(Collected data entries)
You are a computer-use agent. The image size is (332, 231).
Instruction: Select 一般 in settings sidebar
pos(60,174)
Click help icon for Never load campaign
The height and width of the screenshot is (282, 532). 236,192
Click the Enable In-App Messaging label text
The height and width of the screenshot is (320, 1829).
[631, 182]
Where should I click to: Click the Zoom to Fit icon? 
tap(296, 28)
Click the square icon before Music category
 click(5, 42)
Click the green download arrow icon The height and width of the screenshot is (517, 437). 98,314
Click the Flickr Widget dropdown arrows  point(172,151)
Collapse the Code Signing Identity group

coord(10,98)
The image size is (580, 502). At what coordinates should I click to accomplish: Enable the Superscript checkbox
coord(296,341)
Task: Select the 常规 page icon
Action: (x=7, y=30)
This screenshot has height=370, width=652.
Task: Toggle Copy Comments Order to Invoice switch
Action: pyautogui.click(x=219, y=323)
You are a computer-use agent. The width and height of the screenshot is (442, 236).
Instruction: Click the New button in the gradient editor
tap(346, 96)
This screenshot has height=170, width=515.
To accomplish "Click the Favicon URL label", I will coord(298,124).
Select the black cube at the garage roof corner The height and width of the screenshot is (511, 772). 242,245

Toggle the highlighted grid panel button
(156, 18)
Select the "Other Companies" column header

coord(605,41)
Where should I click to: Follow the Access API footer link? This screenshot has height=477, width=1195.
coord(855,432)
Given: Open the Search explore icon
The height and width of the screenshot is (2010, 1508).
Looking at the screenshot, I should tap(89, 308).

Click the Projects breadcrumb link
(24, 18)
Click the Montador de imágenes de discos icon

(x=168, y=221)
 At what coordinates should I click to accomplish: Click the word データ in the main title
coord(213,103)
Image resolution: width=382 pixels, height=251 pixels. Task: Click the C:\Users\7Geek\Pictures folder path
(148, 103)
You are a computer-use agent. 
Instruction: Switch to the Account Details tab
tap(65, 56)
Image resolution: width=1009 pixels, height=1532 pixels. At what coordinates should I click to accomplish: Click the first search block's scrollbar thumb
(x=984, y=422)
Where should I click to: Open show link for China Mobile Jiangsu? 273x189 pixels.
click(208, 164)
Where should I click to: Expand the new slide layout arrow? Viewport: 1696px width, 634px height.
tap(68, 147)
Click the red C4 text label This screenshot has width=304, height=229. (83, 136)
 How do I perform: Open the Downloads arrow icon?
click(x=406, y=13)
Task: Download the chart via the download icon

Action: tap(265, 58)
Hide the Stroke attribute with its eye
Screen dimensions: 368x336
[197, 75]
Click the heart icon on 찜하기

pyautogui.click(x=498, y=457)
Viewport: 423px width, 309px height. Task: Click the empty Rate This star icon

ASSIGNMENT.
Starting at the line that holds "Click the red", retype each line exactly through the end of the entries, both ends included.

SOLUTION TO THIS TASK.
Click the red C4 text label This screenshot has width=304, height=229. (83, 136)
 How do I perform: Open the Downloads arrow icon?
click(x=406, y=13)
Task: Download the chart via the download icon

Action: tap(265, 58)
Hide the Stroke attribute with its eye
Screen dimensions: 368x336
[197, 75]
Click the heart icon on 찜하기

pyautogui.click(x=498, y=457)
Viewport: 423px width, 309px height. Task: Click the empty Rate This star icon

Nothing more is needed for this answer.